= Madiha Sikander =

Madiha Sikander (1987—) is a Pakistani visual artist and writer interested in contemporary miniature painting, altering the medium's history through her use of realism.

== Early life and education ==
Sikander's family immigrated from Bihar, India to Bangladesh in reaction to the social and political upheaval following Indian independence. They then relocated to Pakistan following the 1971 war. The artist was born in Hyderabad, Pakistan in 1987. Coming from a family of doctors and surgeons, Sikander's pursuit of the arts came as a surprise. She attended the National College of Arts in Lahore where she specialized in Mughal miniature painting. Sikander graduated in 2009 with distinction for her thesis project titled, "Anonymous." The artist continued on to receive her M.F.A. from the University of British Columbia, where she focused her thesis on her family history of displacement.

== Artistic practice ==
The artist takes interest in building layers that transcend time, while also relating to personal, social, and political realities and illusions. Sikander utilizes found objects and materials within her practice, drawing from ephemera, photographs, and trinkets from flea markets. She often uses pre-owned books as a foundation for her work, adding painting, doodles, text, and images to the pages. Sikander often pairs the old and new, adding her own touch to historical practices like the 16th century Iranian technique of Siyah Qalam (Black Pen) or taking inspiration from family photographs of the pre-partition days. In doing so, the artist evokes the idea of a romantic past that lingers in memory.
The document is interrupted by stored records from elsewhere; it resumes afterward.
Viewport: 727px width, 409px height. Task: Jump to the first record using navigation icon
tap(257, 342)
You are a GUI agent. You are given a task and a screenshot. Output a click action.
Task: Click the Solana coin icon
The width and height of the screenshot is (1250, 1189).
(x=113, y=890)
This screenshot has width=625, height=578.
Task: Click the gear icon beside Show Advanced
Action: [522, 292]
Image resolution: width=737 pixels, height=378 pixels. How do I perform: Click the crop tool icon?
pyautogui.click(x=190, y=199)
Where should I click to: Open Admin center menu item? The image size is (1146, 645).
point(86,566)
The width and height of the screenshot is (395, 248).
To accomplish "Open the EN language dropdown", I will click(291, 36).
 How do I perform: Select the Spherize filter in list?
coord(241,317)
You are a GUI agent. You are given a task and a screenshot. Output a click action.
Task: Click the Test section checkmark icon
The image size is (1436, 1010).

Recently, Sikander's work has taken the form of a beaded curtain made of monofilaments and cloves that emit scent before the viewer enters the space of installation in her work titled Majmuā.

== Exhibition history ==
- Off the Wall at Twelve Gates, Philadelphia, USA (2010)
- Two is a Company at Canvas Gallery, Karachi, Pakistan (2011)
- Soul of Pakistan at ARTrium, Singapore (2011)
- Icon: Rani at Alhamra Art Gallery, Lahore, Pakistan (2011)
- Becoming at Colombo Art Biennale, Sri Lanka (2012)
- The Mughal of Modern Times at Basel, JanKossen Contemporary, Switzerland (2012)
- Modern Life at Taseer Art Gallery, Lahore, Pakistan (2013)
- Home is Where… at Koel Gallery, Karachi, Pakistan (2013)
- Bachon Se Tabdeli at Mohatta Palace Museum, Karachi, Pakistan (2014)
- Kochi-Muziris Biennale, India (2014)
- Missing at Canvas Gallery, Karachi, Pakistan (2015)
- India Art Fair (2016, 2017 & 2019)
- The Reading Room: Exhibition of Book Art from South Asia at Saffron Art, New York, USA (2016)
- Tracing Erasure 41st Annual Graduate Symposium, at the University of British Columbia, Canada (2018)
- Postscript: MFA Graduate Exhibition at the Morris and Helen Belkin Art Gallery, at the University of British Columbia, Canada (2018)
- Out of your Shadow at Gallery Espace, New Delhi, India (2019)
- Something More than Nothing at The Reach Gallery Museum, Abbotsford, Canada (2019)
- Seismic Movements at Dhaka Art Summit, Bangladesh (2020)
- The Unknown Guest’ at Canvas Gallery, Karachi, Pakistan (2021)
- Pickup Notes at Kunstinstituut Melly, Rotterdam, Netherlands (2024–2025)

== Workshops and residencies ==
In 2012, Sikander was part of the 11th Wasanii International Artist's Workshop at Kuona Trust, Kenya and Regional Workshop, Theertha.

She was later awarded UNESCO Aschberg Bursary for Emerging Artists in 2014, through which she pursued a residency at the Bundanon Trust in Illaroo, NSW, Australia. During the residency, Sikander worker on a series titled Pockets Full of Poses, an exploration of the history of post-colonial Pakistani society and its Western, Indian, and Islamic/Arabic influences. The project also explores children as social agents through photographic installation.

== Select publications ==
- Madiha Sikander and Rajarshi Sengupta, "Versions of Contemporaneity: Revisiting the Qualifier 'Indigenous'," in Rungh 5, no. 3 (March 2018).
- Madiha Sikander and Candice Okada, "Playing Slow," Research in Arts and Education 2 (June 2021).